> [Directions for this task]: What you copy should be the lines from the one with "The width and" through the end of the entries, word for word. Omit the pictures.

#### The data

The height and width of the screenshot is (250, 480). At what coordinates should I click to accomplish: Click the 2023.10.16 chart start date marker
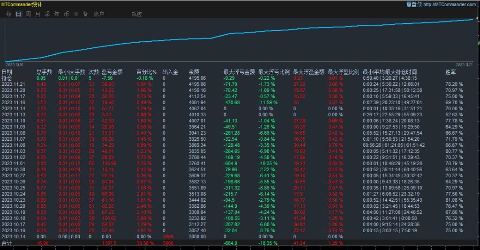(14, 65)
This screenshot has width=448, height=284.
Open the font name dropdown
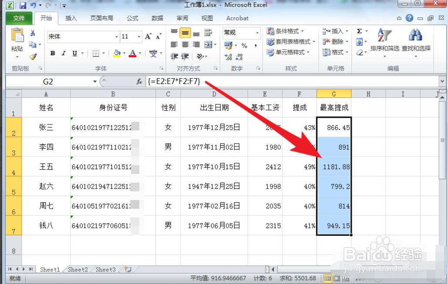point(116,37)
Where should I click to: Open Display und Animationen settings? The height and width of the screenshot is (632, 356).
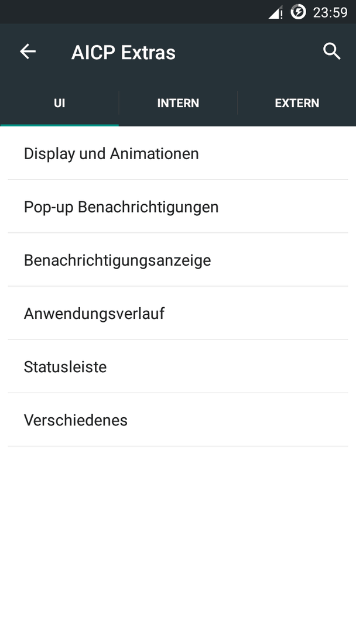tap(178, 153)
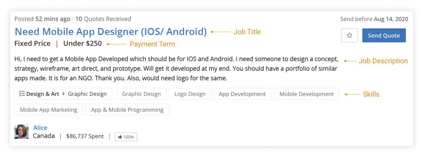The image size is (423, 154).
Task: Select the Design & Art category
Action: (43, 94)
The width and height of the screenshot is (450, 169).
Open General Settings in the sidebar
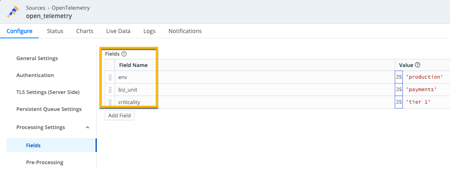(37, 58)
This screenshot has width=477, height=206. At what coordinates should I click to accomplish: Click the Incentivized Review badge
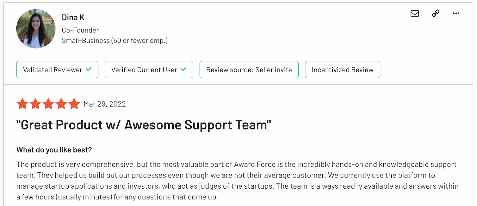[343, 69]
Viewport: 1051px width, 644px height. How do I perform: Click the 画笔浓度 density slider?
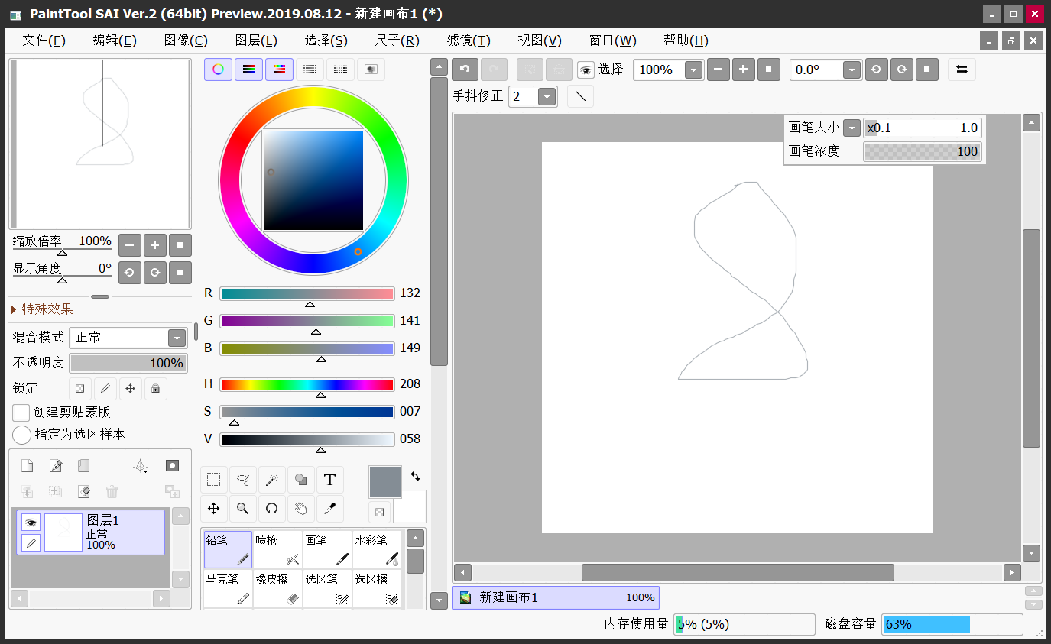pos(922,151)
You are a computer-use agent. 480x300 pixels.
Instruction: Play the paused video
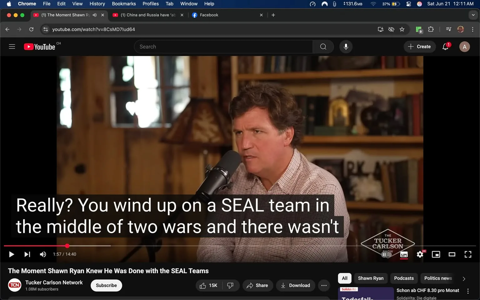[12, 254]
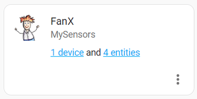Follow the underlined "1 device" text
The height and width of the screenshot is (99, 197).
coord(67,53)
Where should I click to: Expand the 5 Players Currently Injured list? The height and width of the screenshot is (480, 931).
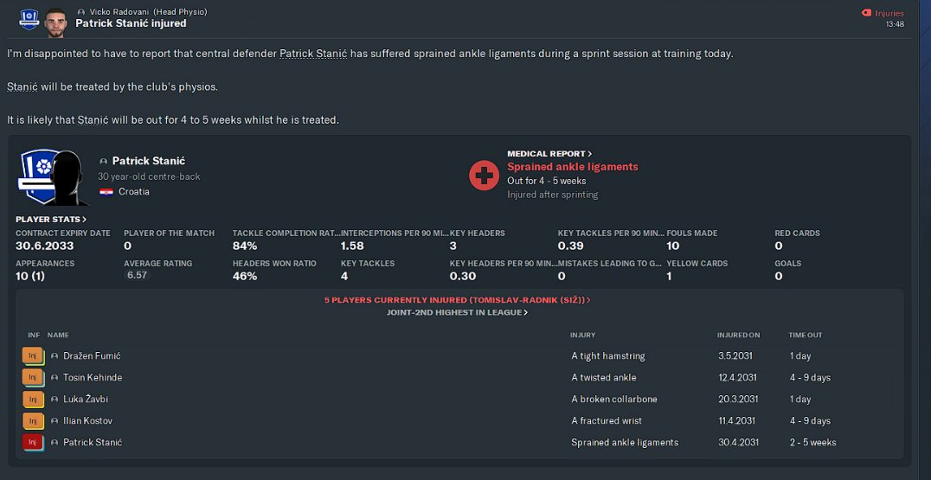(x=457, y=300)
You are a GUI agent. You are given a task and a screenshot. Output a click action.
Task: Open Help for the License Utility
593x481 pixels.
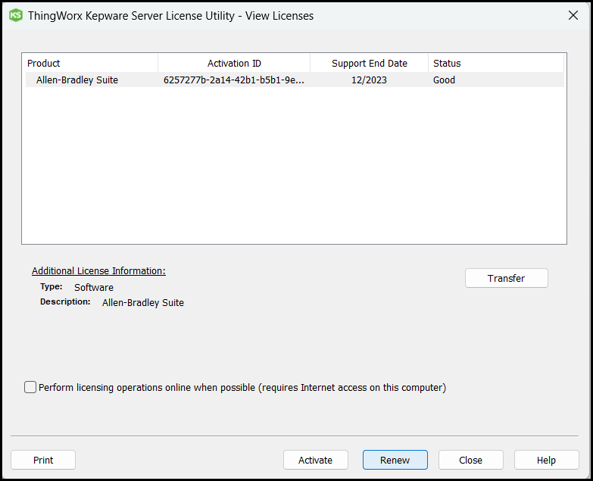tap(546, 460)

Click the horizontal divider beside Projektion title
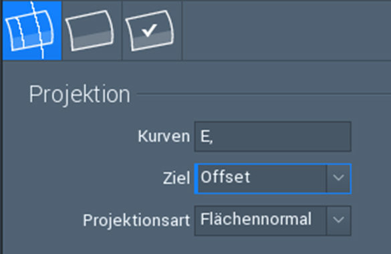264,94
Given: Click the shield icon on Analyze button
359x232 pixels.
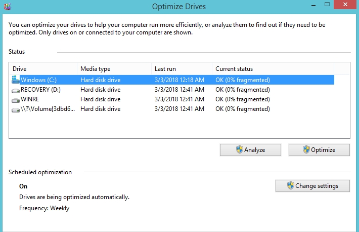Looking at the screenshot, I should [x=239, y=150].
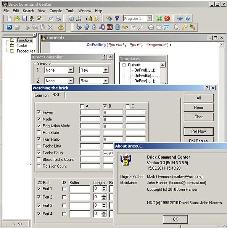227x228 pixels.
Task: Switch to the Common tab
Action: click(x=42, y=95)
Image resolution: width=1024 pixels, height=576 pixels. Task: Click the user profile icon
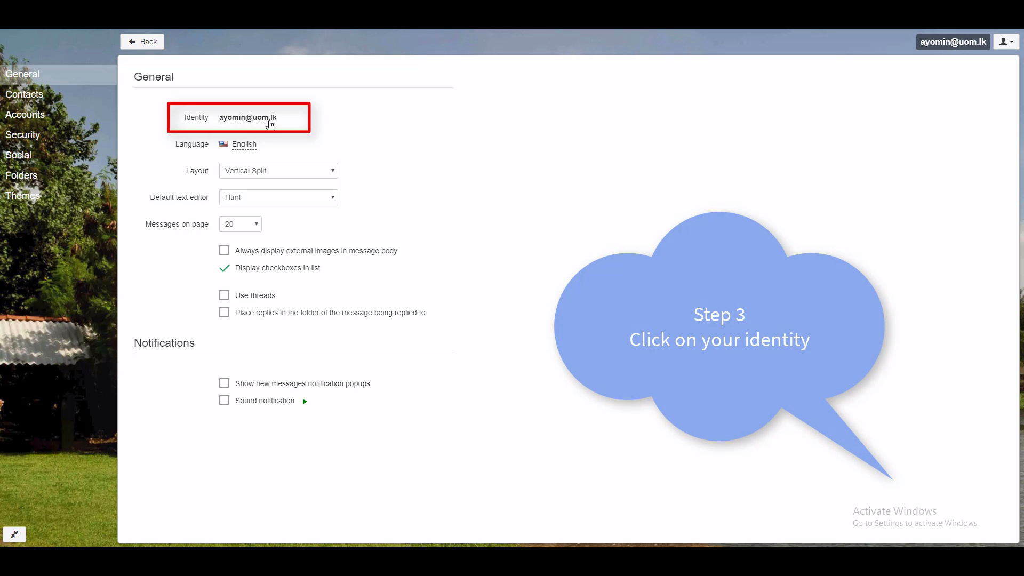coord(1006,42)
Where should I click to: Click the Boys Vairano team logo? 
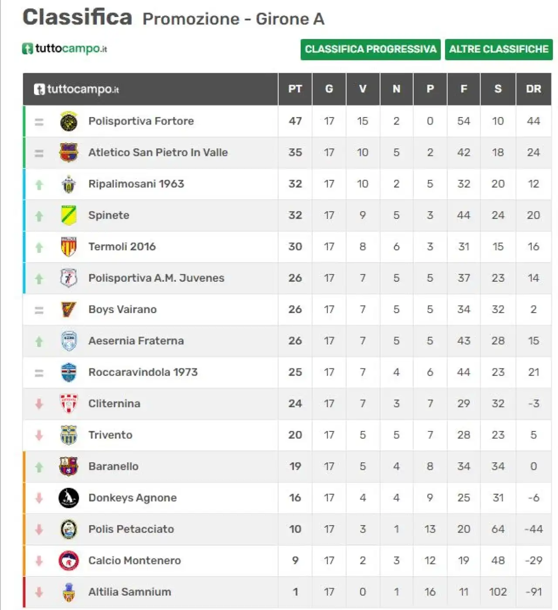(68, 310)
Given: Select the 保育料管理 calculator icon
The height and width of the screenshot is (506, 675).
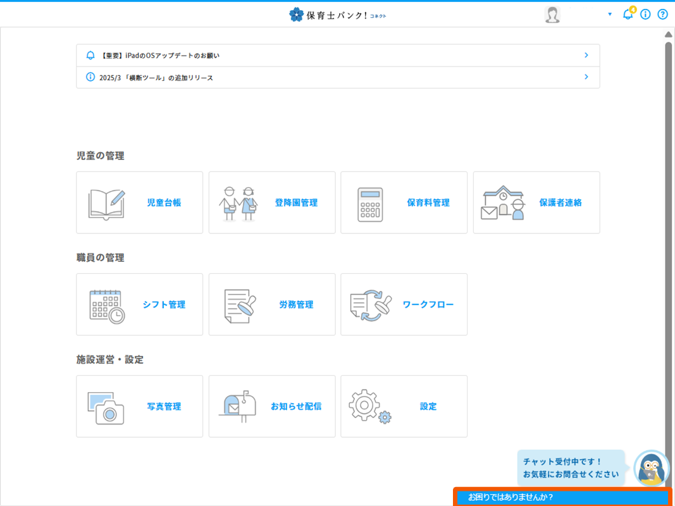Looking at the screenshot, I should [x=371, y=202].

########

> [Result]:
The width and height of the screenshot is (450, 169).
Open General Settings in the sidebar
(37, 58)
This screenshot has width=477, height=206. At what coordinates should I click to accomplish: Click the Incentivized Review badge
[343, 69]
Viewport: 1051px width, 644px height. How do I perform: Click the 画笔浓度 density slider?
pos(922,151)
You are a computer-use agent. 480x300 pixels.
Instruction: Play the paused video
[12, 254]
Follow the underlined "1 device" text
The height and width of the screenshot is (99, 197).
coord(67,53)
Where should I click to: Expand the 5 Players Currently Injured list? The height and width of the screenshot is (480, 931).
(x=457, y=300)
You are a GUI agent. You are given a task and a screenshot. Output a click action.
Task: Open Help for the License Utility
593x481 pixels.
tap(546, 460)

Click the horizontal divider beside Projektion title
264,94
Given: Click the shield icon on Analyze button
359x232 pixels.
Looking at the screenshot, I should [x=239, y=150].
227x228 pixels.
Task: Switch to the Common tab
Action: click(x=42, y=95)
Image resolution: width=1024 pixels, height=576 pixels. Task: Click the user profile icon
coord(1006,42)
Where should I click to: Click the Boys Vairano team logo? 
(68, 310)
Given: Select the 保育料管理 calculator icon
The height and width of the screenshot is (506, 675).
Looking at the screenshot, I should [x=371, y=202].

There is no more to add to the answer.